Library Director’s Notebook September, 2014 Tracy Chevalier, best known for her international...

Thu, 08/21/2014 - 2:56pm -- KChin

Library Director’s Notebook

September, 2014

Tracy Chevalier, best known for her international bestseller The Girl With the Pearl Earring, has also written another novel in which she uses her rich imagination to create a complex fictional story around an actual work of art.  In the case of her novel The Lady and the Unicorn, Chevalier’s story centers on  the creation of the famous tapestries known as The Seduction of the Unicorn which hang in a museum in Paris and are among the most highly-prized tapestries in the world.

The year is 1490 and the place Paris.
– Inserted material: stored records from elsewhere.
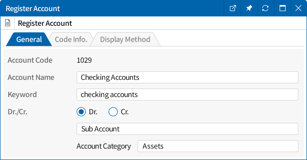Close the Register Account window
The width and height of the screenshot is (307, 160).
[x=298, y=8]
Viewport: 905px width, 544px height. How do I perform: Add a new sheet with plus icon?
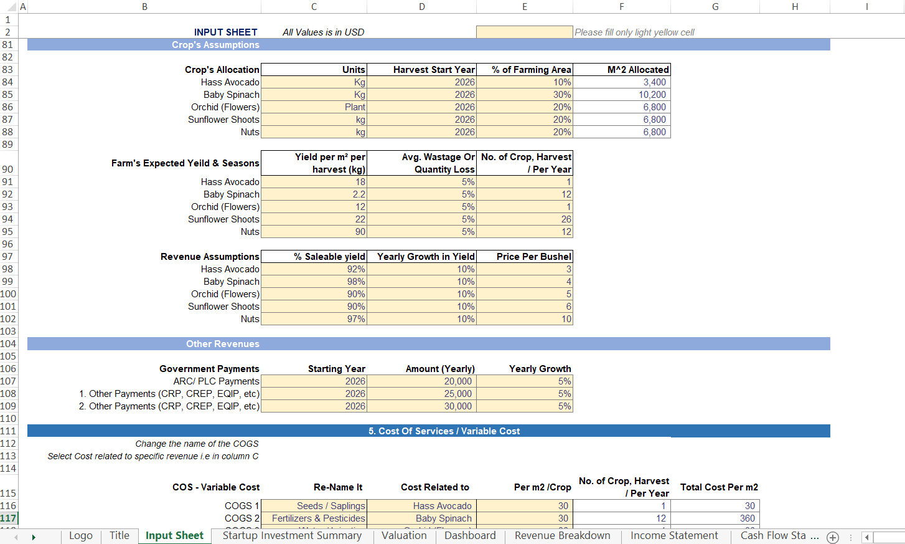(x=833, y=537)

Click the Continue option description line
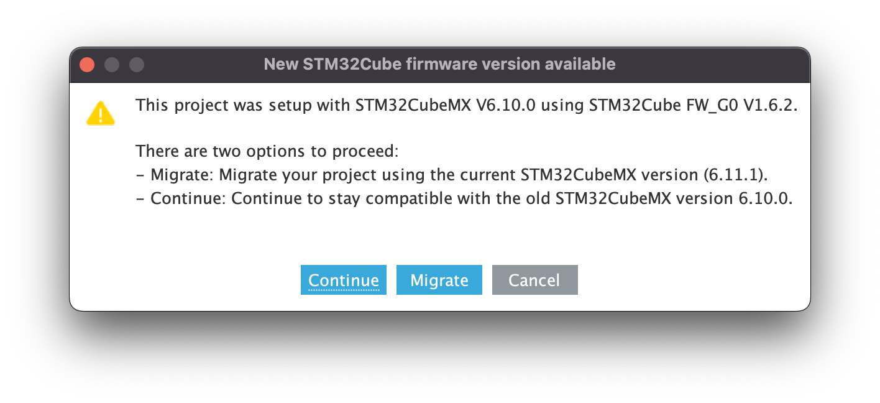pyautogui.click(x=464, y=199)
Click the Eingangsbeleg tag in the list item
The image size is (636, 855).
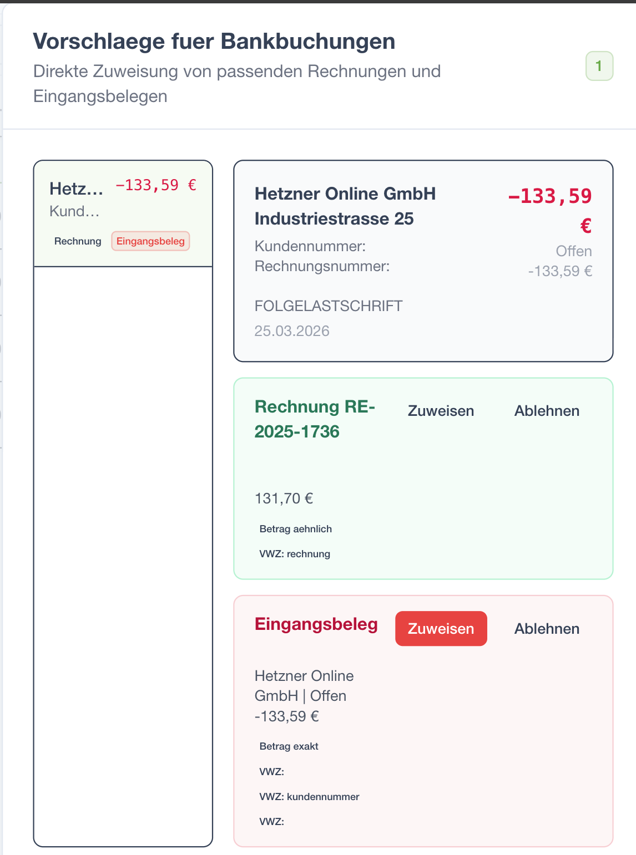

Jean Le Viste, a rich parvenu, eager to solidify his status at the French court, decides to commission an expensive series of tapestries to hang in his salon.  Through the help of his agent, he engages the services of an arrogant, talented artist named Nicolas des Innocent, whose work has primarily involved the painting of miniature portraits of the female aristocracy and who convinces his patron to theme the tapestries around the seduction of the unicorn rather than the usual bloody battle scenes. 

As accomplished  a womanizer as he is as an artist, Nicolas des Innocent manages to seduce and impregnate a hapless  girl in the service of Jean Le Viste and to nearly ravish his eldest daughter within a few weeks of receiving the commission.  Sent off hastily to Brussels to supervise the creation of the tapestry, Nicolas des Innocent manages to roil up emotions at the master weaver’s well-regulated workshop and home as well.

In both Paris and Brussels the story is told through the voices and observations of various men and women whose lives are drawn into the creative and extremely demanding project of weaving the magnificent tapestries.   George de la Chappelle, the master weaver, must risk everything to make the tapestries, which might lead to making his fortune or equally might lead to his financial ruin.  His wife Christine , his son and his workers devote all their energies to the point of exhaustion to the task, knowing how much is at stake for everyone.  The most touching part of the story revolves around Alienor,  their blind daughter, whose intelligence and heighted awareness through her other senses make her a valuable member of both the family and the workshop.  Despite her usefulness and gentleness, however, her family knows that she will find few men willing to marry a blind girl; and it is with horror that Alienor comes to realize her father means to betroth her to a repulsive oaf in the dye trades named Jacques LeBeouf once the unicorn tapestries are completed.

Not only is this a lively, romantic, moving and suspenseful story, it also relates fascinating information about the skill and artistry involved in the making of  tapestries, the rigid social structure of the time, and the various  roles of women, sexuality and marriage in medieval society.  By the end of the book, through narrative and incident, the desires and hopes of all the principle characters have been revealed, their fates at least partially determined, and in a very few cases, their dreams fulfilled.